Il doppio ex Donadoni su Atalanta-Milan: “Cuore batte per entrambe”

Roberto Donadoni racconta a RMC Sport il “suo” Atalanta-Milan: una partita diversa dalle altre, tra le due squadre che hanno segnato la sua carriera

Un vero e proprio scontro diretto per l’Europa. Il big-match della 24° giornata di Serie A andrà in scena sabato sera (ore 20:30) allo Stadio Atleti Azzurri d’Italia, dove l’Atalanta si prepara ad incontrare il Milan. Gasperini contro Gattuso, quinta forza del campionato contro quarta. I rossoneri hanno 39 punti e sono reduci da 6 risultati utili consecutivi in campionato (3 vittorie e 3 pari), ottenuti subendo soltanto due reti. I bergamaschi, dall’altra parte, hanno vinto 6 delle ultime 7 partite tra A e Coppa Italia e hanno il miglior attacco del campionato.

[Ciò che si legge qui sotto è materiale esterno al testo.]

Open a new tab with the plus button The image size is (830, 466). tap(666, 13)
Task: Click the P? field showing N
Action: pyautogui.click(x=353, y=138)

Una sfida di alto profilo che vedrà il doppio ex Roberto Donadoni spettatore molto interessato.

Donadoni su Atalanta-Milan: “Spareggio Champions”

Intervistato da RMC Sport, Roberto Donadoni, al momento in cerca della prossima avventura in panchina, ha spiegato perché quella tra orobici e meneghini non possa essere una partita come tutte le altre.

Un bello spareggio Champions. Il cuore batte in egual misura: l’Atalanta mi ha aiutato a diventare il calciatore che sono stato, ne sono riconoscente. Favorita per la lotta Champions? Non la vedo. In termini tecnici il Milan può avere qualcosa in più, ma l’Atalanta ha raggiunto una quadratura incredibile. Non teme nessun tipo di avversario e questo è un grande obiettivo che è riuscito a raggiungere grazie a Gasperini“.

Roberto Donadoni
Roberto Donadoni

Donadoni, una carriera tra Bergamo e Milano

L’Atalanta, per Roberto Donadoni, rappresenta il trampolino di lancio verso una carriera di glorie e successi. Lanciato in Serie B nella stagione 82-83, ottiene la promozione in A nell’annata seguente, disputando poi da titolare i due anni seguenti nella massima serie italiana.

Il trasferimento in rossonero (primo dell’era Berlusconi) avviene nell’estate del 1986, per la cifra di 10 miliardi di lire. Le sue presenze in rossonero nei successivi 13 anni ammontano a 390, arricchite da 23 reti e un palmares incredibile. Nella sua personale bacheca figurano infatti 6 Serie A, 4 Supercoppe italiane, 3 Coppe dei Campioni, 3 Supercoppe Uefa e 2 Coppe intercontinentali.